Pears replied: “You say things which turn my heart over with love and pride… But you know love is blind, and what you do not see is that it is you who have given me everything… I am here as your mouthpiece and I live in your music.”

So it was a symbiotic musical relationship, the singer inspiring the composer, the composer making the singer’s career. But it was also a very odd voice. I happen to love it, but there are plenty of people who can’t abide the sound. Not so long ago I played a short recording featuring Pears on The Music Show and we received a rare complaint from a listener.

Britten seems to have been inspired by odd voices – that singular contralto Kathleen Ferrier was another of them – but Pears is special because so much of Britten’s vocal music is tailored to it. Pears’s voice, which reminded mutual friends of Britten’s mother’s singing voice, was quite heady, even slightly nasal, and it came with a generous vibrato. It was not one of those singer vibratos that can’t be switched off: Pears had complete control over it, but he used it liberally. His voice also became a little drier with the passing years and gathered a range of affectations. But the major idiosyncrasy, which was there from the start, was the great vocal strength that Pears found around the note E, precisely the spot at which many tenor voices have a weakness. The famous aria from Peter Grimes, “Now the Great Bear and Pleiades,” starts on E, remains there for the entire first line and keeps returning to it.

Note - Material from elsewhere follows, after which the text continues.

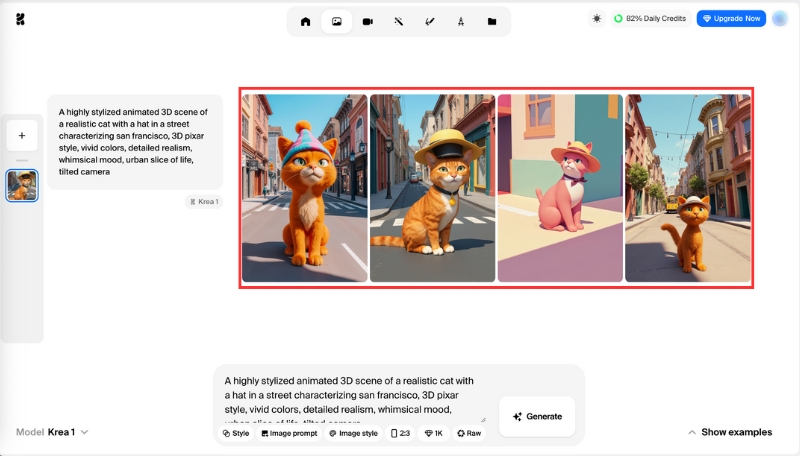The width and height of the screenshot is (800, 456).
Task: Click the plus new session button
Action: point(22,135)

Because Britten knew this voice so intimately, it entered his musical thinking early on, and as the voice changed so Britten subtly adapted his approach to writing for it, always showing off its strengths. This means that for someone today singing the role of Grimes, say, or Albert in Albert Herring, or Captain Vere in Billy Budd, or Aschenbach in Death in Venice, there is a problem. And it’s the same in the great song cycles from Seven Sonnets of Michelangelo to Who Are These Children?, from the Serenade for tenor, horn and strings to the Nocturne. It is not simply that he must decide whether to listen to the famous recordings sung by the man for whom the pieces were written, usually with the composer providing his seal of approval at the piano or on the conductor’s podium. It is not even the knowledge that when Britten imagined this music, the sound he heard in his head was Pears. It is more fundamental. Pears’s voice is actually written into the notes and so it is hard not to sound a bit like him.

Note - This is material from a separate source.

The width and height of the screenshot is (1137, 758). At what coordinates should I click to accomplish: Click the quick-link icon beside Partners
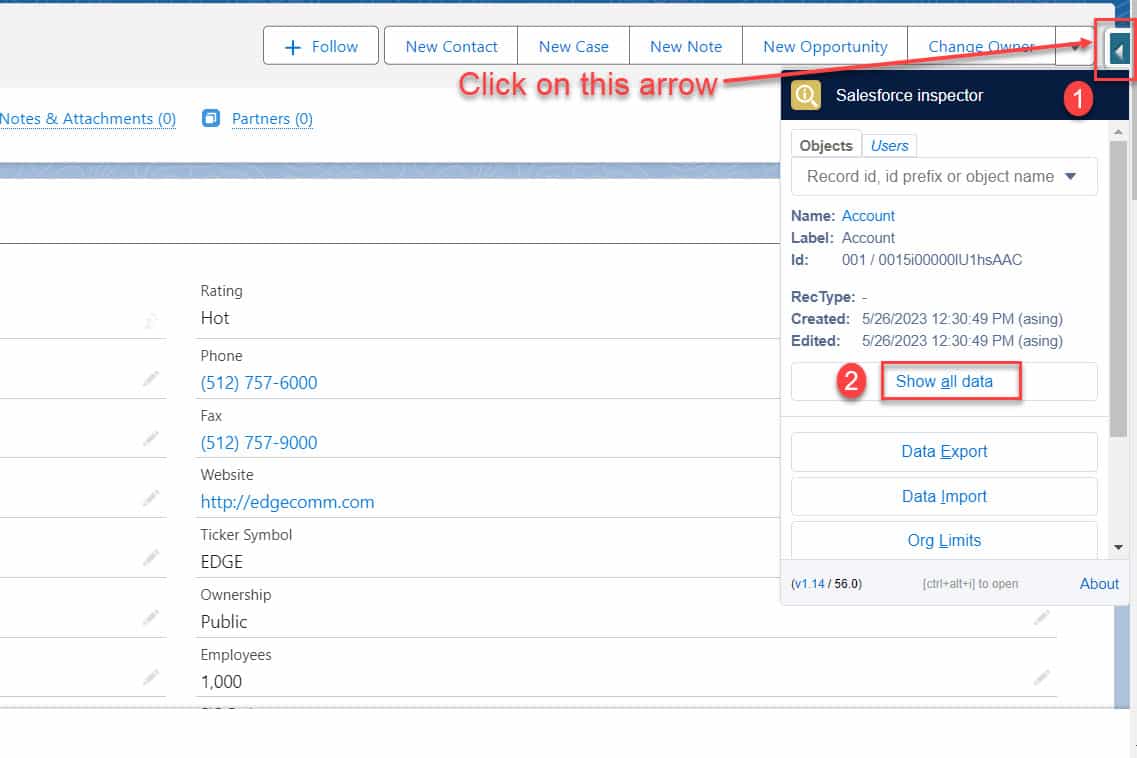(x=210, y=118)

It is now twenty-six years since the tenor died – though older than the composer, he outlived him by a decade – and thirty-three years since he stopped singing, so today’s tenors, most of whom have no first-hand experience of Pears’s voice, are better placed than their forebears to find their own way through this music. With Britten’s centenary falling this year, there’s certainly a lot of that music to be sung.

Ian Bostridge is the best-known and most successful of this new generation, and his latest CD of Britten’s songs shows a tenor voice going its own way, maturing nicely and always approaching the music afresh. There are myriad little touches in these interpretations that are all Bostridge’s own. Another tenor who has a wonderfully open – one might almost say innocent – approach to the songs is James Gilchrist. It’s such an unaffected voice he makes you hear the music and words as though for the first time.

But the new CD that most surprises me has Gerald English, back in 1969, singing the Serenade with the German horn player Hermann Baumann and the Cologne Radio Symphony Orchestra conducted by the great John Barbirolli. It’s a German radio recording, never before available, and the performance is remarkable because it shows that even in Britten’s lifetime it was possible to rethink his music. This is such a different interpretation from the classic recorded accounts with Pears. English’s voice is rounder, more lyrical and more conventionally beautiful, though it lacks nothing in sheer dramatic power (even if, at the start, he sounds a little distant). His customary perfect diction is also on show. I worked with English quite a lot in the 1980s and 90s, and the diction was always crystal clear.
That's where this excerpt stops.